Sara L. Cook, MD, PhD
Clinical Pathology Education Committee
Anatomic and Clinical Pathology Residency Program, Mayo Clinic

Answer Key

  1. False (b) – H. capsulatum antigen testing in urine is useful for rapid evaluation of individuals with pulmonary disease following inhalation of a large quantity of organisms or those with possible disseminated disease. False-negative reactions can be encountered in other histoplasmosis presentations. Cross-reactivity with infections of other fungi, including Blastomyces dermatitidis, may be seen. A positive H. capsulatum antigen test should be correlated with culture and other laboratory findings.7
  2. False (b) – Skin testing for histoplasmin has no value in patient diagnosis due to the wide-spread reactivity of people within endemic zones. The CDC estimates that between 80% to 90% of people who live in areas where the fungus is common have been exposed. Furthermore, a negative skin test is of no value in that 20% of patients with chronic pulmonary histoplasmosis have a negative skin test.8
  3. GMS (a) – GMS stain may be superior for staining of small yeast of Histoplasma capsulatum. Tiny yeast are highlighted with this stain.

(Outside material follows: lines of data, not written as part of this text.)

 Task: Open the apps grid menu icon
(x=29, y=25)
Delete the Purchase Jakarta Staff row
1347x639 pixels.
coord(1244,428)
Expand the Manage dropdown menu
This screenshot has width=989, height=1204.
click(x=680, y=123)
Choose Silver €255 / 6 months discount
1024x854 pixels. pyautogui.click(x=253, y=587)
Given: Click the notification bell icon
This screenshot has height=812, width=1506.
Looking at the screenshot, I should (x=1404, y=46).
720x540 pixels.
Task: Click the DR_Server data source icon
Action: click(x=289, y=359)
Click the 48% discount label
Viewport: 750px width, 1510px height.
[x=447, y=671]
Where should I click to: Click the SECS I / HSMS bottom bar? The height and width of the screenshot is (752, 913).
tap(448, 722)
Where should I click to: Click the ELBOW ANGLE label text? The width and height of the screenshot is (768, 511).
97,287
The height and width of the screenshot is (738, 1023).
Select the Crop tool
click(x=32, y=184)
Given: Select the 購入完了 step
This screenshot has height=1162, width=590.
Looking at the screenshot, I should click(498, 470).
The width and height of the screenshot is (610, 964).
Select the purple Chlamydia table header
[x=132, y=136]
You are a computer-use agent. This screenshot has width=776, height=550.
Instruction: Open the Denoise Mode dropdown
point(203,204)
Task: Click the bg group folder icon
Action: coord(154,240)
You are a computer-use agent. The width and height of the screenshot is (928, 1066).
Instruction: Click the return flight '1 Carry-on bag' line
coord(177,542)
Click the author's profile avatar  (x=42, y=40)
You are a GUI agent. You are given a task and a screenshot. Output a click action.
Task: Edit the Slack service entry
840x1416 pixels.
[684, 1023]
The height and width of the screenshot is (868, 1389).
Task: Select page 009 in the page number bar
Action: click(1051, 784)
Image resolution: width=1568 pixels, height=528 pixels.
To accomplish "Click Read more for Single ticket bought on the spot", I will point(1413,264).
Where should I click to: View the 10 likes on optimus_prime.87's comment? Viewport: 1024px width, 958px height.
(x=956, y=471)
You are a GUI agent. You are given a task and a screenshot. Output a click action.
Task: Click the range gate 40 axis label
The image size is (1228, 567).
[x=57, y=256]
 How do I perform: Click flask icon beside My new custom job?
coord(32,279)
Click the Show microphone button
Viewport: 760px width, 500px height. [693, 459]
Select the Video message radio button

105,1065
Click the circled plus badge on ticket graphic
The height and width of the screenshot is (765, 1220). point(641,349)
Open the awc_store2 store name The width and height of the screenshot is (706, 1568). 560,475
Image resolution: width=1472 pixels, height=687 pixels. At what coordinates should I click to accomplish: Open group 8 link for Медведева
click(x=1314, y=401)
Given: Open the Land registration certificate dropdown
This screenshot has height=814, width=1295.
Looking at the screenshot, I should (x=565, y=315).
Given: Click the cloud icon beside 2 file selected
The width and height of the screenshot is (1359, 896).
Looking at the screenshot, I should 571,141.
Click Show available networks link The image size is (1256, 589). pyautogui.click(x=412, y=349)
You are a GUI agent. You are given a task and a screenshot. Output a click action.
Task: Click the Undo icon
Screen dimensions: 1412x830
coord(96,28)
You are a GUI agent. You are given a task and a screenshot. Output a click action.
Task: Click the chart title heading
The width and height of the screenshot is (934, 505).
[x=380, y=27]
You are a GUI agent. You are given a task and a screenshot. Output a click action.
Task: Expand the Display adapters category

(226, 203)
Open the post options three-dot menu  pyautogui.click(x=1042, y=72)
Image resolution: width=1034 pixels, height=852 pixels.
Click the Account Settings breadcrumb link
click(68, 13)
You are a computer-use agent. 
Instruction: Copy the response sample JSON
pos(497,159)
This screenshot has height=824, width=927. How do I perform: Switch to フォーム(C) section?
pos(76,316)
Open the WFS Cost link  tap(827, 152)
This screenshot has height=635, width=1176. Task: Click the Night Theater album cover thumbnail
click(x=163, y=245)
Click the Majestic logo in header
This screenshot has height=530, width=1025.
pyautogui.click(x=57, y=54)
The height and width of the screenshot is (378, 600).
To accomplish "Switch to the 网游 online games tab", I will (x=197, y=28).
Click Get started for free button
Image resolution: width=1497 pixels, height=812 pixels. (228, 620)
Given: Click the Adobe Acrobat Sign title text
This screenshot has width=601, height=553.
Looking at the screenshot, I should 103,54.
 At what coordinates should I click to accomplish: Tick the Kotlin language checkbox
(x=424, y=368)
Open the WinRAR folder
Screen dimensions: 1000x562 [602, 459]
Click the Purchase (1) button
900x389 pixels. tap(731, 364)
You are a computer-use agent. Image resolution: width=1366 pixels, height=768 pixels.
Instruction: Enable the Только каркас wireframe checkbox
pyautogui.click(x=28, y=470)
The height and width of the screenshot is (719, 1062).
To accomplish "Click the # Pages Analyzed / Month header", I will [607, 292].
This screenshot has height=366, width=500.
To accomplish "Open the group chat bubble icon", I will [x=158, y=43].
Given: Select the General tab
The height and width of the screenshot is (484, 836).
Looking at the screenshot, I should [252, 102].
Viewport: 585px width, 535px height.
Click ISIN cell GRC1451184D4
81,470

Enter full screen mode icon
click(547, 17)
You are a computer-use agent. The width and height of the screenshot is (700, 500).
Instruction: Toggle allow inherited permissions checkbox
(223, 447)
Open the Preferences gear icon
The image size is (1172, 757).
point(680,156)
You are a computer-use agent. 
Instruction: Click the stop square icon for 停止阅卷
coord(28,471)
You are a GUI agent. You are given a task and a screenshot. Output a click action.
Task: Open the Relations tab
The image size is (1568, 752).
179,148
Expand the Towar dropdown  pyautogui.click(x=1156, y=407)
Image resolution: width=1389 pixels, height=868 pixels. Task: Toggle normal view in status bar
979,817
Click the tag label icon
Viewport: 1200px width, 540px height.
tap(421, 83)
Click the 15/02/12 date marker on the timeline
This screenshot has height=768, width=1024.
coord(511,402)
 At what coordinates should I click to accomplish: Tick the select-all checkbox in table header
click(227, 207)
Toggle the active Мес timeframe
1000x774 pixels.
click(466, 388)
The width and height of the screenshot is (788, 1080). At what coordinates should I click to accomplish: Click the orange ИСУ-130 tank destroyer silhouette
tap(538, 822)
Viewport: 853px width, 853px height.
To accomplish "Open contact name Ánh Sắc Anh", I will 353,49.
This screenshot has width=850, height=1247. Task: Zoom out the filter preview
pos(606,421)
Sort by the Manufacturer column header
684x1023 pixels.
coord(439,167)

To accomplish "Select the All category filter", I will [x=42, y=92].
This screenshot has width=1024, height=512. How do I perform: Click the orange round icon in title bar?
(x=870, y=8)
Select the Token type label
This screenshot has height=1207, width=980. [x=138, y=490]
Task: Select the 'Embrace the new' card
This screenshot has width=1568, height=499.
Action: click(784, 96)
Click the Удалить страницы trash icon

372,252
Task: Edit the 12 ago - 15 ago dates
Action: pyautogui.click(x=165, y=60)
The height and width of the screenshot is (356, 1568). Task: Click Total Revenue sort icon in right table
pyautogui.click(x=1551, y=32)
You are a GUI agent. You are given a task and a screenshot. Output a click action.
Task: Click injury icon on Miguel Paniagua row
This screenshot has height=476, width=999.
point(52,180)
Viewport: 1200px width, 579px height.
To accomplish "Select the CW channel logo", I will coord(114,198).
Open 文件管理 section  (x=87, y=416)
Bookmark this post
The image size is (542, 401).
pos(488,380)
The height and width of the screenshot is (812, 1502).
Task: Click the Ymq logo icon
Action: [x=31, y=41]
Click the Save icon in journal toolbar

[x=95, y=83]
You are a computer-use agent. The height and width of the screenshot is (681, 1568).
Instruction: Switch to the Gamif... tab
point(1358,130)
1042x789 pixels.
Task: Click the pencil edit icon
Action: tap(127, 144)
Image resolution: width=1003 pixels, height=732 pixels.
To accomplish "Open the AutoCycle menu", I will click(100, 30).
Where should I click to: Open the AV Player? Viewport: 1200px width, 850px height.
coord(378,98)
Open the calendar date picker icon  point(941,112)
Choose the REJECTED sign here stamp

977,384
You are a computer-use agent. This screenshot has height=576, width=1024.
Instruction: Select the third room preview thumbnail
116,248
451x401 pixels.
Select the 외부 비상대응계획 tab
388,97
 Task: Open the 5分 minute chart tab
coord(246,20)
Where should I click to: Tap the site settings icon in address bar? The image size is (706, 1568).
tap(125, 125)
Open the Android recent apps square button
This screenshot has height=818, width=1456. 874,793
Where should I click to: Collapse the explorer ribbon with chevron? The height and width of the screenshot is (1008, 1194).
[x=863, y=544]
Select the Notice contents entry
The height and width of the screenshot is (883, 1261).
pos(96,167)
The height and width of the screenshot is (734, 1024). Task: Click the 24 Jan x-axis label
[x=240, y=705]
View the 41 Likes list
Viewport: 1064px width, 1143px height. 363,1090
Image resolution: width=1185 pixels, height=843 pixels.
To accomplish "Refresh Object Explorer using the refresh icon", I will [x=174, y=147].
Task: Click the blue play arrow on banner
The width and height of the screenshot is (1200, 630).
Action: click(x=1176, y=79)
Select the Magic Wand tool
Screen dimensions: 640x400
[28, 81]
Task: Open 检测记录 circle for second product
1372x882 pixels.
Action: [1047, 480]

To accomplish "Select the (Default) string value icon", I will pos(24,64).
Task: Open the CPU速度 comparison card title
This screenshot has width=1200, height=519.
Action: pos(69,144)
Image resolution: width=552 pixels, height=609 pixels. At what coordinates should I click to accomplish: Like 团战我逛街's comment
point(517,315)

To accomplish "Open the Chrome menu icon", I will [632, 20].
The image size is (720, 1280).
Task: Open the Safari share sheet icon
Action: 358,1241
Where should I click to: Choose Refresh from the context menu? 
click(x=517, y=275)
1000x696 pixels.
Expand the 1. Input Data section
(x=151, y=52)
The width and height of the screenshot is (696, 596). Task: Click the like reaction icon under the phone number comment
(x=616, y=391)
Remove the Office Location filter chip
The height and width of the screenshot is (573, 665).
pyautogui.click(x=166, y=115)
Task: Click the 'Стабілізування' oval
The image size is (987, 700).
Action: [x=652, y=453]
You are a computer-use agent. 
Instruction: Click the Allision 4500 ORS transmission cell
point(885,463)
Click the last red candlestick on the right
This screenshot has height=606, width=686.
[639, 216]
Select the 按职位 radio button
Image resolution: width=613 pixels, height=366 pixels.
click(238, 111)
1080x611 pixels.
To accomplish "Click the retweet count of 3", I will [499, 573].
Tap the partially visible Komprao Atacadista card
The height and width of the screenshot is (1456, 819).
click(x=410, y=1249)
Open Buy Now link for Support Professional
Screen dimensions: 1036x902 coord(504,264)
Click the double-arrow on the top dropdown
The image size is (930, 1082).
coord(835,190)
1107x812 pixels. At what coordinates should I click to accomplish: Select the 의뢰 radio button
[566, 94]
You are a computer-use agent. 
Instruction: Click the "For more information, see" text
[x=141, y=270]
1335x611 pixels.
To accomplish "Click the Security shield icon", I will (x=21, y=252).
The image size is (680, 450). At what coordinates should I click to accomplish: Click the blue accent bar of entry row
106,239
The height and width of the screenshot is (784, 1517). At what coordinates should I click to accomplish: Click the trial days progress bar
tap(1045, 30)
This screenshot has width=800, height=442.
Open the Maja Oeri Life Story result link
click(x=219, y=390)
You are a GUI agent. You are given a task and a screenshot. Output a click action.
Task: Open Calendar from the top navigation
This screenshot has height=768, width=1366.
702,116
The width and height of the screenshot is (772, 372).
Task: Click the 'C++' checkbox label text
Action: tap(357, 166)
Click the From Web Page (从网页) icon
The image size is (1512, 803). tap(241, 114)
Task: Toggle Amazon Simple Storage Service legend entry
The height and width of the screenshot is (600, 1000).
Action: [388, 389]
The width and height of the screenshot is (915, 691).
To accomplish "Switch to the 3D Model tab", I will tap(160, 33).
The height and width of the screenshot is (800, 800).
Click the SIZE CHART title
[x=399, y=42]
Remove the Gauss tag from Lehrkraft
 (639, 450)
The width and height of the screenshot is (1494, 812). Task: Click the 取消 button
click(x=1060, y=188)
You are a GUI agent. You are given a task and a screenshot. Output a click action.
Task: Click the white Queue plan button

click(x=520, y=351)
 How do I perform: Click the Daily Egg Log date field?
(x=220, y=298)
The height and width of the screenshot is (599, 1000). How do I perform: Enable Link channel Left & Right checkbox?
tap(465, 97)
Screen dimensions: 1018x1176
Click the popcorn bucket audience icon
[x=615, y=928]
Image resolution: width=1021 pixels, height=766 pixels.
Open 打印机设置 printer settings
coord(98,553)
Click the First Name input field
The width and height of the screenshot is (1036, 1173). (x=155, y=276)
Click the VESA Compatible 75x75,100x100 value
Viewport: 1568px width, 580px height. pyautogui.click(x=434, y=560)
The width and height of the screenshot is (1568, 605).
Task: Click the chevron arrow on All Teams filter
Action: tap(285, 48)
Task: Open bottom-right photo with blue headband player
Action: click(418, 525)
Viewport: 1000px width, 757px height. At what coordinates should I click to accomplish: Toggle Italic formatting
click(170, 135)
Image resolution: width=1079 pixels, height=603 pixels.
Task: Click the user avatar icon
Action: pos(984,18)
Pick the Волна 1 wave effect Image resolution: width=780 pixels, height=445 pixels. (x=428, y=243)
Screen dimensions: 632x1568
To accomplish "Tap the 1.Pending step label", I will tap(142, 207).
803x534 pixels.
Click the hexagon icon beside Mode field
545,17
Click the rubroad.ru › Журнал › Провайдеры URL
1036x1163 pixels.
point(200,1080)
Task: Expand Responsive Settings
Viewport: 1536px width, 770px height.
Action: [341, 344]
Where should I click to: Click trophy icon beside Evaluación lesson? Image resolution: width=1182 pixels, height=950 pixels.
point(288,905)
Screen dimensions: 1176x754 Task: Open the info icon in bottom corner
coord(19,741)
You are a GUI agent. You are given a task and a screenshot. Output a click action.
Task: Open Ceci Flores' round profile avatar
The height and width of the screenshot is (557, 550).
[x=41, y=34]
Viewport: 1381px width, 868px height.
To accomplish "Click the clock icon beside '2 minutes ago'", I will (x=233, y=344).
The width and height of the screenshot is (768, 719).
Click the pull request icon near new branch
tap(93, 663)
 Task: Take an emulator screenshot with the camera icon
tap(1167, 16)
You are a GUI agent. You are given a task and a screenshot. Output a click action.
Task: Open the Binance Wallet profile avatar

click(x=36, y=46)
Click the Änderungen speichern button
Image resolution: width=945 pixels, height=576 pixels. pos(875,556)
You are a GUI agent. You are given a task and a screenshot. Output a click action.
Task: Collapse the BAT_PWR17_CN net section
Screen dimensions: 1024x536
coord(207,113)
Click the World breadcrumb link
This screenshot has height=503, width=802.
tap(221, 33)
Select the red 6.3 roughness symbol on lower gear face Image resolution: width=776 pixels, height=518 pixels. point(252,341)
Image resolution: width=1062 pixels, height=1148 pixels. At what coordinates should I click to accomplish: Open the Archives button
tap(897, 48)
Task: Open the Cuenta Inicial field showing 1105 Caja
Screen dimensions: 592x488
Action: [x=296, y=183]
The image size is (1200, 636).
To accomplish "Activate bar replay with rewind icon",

  4. Antigen detection (a) – Accurate diagnosis is crucial in an immunocompromised patient with progressive disseminated disease. Among the listed diagnostic tests, antigen detection is reported to have the highest sensitivity and specificity.9 Cultures have variable sensitivity due to sample type and laboratory practices. Serology has high specificity but low sensitivity. Lastly, the sensitivity and specificity of histopathology is dependent on the experience of the pathologist.